Blockchain has been one of the biggest technological developments of recent years, but like any other new technology, it does not come without risks. the Federal Reserve conducted research on the risks that cryptocurrencies may pose in the future.
In the study ‘Decentralized Finance (DeFi): Transformative Potential & Associated Risks’, the US central bank explains how Decentralized Finance (DeFi) but also ‘CeFi’ can still pose a major risk in the future. Companies trading in crypto-assets but not traditional financial institutions fall under the category of Centralized Finance (CeFi). In recent months, quite a few of these types of companies have gone bankrupt because counterparties with whom these parties traded went bankrupt.

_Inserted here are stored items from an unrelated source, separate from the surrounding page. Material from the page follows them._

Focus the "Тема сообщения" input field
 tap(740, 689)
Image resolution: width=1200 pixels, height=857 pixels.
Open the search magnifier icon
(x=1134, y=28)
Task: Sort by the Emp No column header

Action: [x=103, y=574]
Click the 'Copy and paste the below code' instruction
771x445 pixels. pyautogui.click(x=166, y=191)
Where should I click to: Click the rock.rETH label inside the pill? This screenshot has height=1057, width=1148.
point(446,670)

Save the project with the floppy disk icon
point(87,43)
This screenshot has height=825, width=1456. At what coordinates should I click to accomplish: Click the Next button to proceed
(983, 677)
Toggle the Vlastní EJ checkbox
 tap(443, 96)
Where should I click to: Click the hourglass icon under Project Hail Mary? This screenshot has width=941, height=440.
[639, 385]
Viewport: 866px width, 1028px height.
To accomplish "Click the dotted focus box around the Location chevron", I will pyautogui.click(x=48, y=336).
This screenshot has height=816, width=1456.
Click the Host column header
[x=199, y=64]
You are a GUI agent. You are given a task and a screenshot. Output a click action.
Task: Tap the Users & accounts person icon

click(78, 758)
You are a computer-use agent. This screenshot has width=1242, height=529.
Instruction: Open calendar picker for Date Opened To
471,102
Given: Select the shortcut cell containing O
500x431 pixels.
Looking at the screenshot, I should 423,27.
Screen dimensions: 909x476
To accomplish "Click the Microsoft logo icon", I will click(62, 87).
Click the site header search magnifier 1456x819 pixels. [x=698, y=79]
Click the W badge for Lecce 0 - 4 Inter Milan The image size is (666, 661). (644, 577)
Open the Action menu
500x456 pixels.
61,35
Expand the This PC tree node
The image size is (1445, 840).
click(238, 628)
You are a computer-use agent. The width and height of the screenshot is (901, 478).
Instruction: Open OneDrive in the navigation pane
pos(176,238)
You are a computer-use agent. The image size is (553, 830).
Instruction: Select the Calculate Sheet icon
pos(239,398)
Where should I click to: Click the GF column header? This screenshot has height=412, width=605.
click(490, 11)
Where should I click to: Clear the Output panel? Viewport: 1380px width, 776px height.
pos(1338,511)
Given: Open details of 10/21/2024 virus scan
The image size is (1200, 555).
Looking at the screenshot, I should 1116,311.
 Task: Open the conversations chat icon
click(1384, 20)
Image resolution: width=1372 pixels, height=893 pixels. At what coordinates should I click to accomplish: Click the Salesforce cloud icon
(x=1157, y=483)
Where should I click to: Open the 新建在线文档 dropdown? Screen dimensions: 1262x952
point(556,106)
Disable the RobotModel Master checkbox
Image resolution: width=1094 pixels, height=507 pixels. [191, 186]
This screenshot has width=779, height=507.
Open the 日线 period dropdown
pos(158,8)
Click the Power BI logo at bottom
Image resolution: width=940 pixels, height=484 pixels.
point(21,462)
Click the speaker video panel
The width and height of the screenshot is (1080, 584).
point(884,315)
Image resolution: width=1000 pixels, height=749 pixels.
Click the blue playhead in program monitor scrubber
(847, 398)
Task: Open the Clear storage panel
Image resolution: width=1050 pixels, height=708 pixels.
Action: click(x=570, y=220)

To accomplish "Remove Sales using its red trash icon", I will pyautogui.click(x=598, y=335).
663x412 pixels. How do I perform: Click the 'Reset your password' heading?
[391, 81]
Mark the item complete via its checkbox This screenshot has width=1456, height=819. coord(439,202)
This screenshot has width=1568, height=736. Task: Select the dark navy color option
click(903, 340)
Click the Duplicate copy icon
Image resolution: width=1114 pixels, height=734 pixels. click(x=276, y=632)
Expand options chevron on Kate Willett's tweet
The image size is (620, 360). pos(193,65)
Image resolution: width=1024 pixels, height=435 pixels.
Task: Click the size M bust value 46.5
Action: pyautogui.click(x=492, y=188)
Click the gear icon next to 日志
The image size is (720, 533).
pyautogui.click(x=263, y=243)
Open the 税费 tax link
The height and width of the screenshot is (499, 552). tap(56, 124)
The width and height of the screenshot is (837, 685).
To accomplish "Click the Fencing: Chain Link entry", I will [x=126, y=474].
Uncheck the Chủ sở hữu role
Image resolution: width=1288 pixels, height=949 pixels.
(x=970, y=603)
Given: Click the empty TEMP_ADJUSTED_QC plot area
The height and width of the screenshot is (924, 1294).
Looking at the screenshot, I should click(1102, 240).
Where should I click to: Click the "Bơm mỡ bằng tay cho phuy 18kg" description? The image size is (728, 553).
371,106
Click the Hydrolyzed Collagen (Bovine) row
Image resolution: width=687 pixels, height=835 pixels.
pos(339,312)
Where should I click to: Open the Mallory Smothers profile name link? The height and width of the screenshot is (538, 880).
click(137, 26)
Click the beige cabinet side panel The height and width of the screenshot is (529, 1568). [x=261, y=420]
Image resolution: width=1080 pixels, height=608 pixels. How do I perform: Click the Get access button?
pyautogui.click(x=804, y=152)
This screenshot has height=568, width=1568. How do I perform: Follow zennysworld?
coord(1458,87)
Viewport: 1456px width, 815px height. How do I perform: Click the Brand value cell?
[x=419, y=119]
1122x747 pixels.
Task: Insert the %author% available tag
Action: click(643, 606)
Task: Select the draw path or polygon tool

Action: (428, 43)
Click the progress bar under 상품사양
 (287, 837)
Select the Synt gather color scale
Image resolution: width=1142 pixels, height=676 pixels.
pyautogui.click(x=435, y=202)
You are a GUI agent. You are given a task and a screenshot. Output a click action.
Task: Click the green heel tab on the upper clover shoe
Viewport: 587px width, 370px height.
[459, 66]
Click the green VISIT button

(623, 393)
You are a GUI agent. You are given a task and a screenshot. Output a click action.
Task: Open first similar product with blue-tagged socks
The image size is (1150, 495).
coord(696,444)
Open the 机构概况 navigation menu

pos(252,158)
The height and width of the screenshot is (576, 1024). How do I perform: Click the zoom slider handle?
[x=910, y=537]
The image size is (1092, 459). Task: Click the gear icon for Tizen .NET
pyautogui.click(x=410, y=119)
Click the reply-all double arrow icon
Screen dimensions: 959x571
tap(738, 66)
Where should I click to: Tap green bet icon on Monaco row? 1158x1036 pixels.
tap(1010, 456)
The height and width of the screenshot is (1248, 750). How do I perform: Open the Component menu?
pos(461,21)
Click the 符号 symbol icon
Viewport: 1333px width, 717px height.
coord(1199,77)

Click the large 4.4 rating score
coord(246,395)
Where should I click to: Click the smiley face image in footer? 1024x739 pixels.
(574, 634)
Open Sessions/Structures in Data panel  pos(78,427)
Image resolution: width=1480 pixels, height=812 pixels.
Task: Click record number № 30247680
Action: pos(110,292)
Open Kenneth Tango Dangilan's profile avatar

Despite being very conservative, the Institute proves to have excellent knowledge of how the market works. The Fed describes in detail the processes on which blockchain and crypto trading platforms are based.
It further lists the different types of risks; the risk of third parties with financial problems, attacks on blockchains, a lack of liquidity, risks caused by regulators and “oracle risks”. The latter means that external data providers are not accurate enough and therefore misinform the market. In fact, the Institute warns of more risks if the market is not properly regulated.
A second study, “the Financial Stability Implications of Digital Assets,” delves deeper into specific aspects of the crypto industry and even specific assets. For example, it describes the market value of certain coins, such as stablecoins, and sets this against the risk.
While Terra’s UST and MakerDAO’s DAI place it in the decentralized camp, it also finds these tokens riskier. Tethers USDT is slightly less risky. USDC is the most secure thanks to good quality and enough collateral. Also, it mentions that some banks hold the deposits of stablecoin issuers that the issuers hold as collateral. In addition, banks may have invested up to 1.5% of their balance sheet in crypto companies.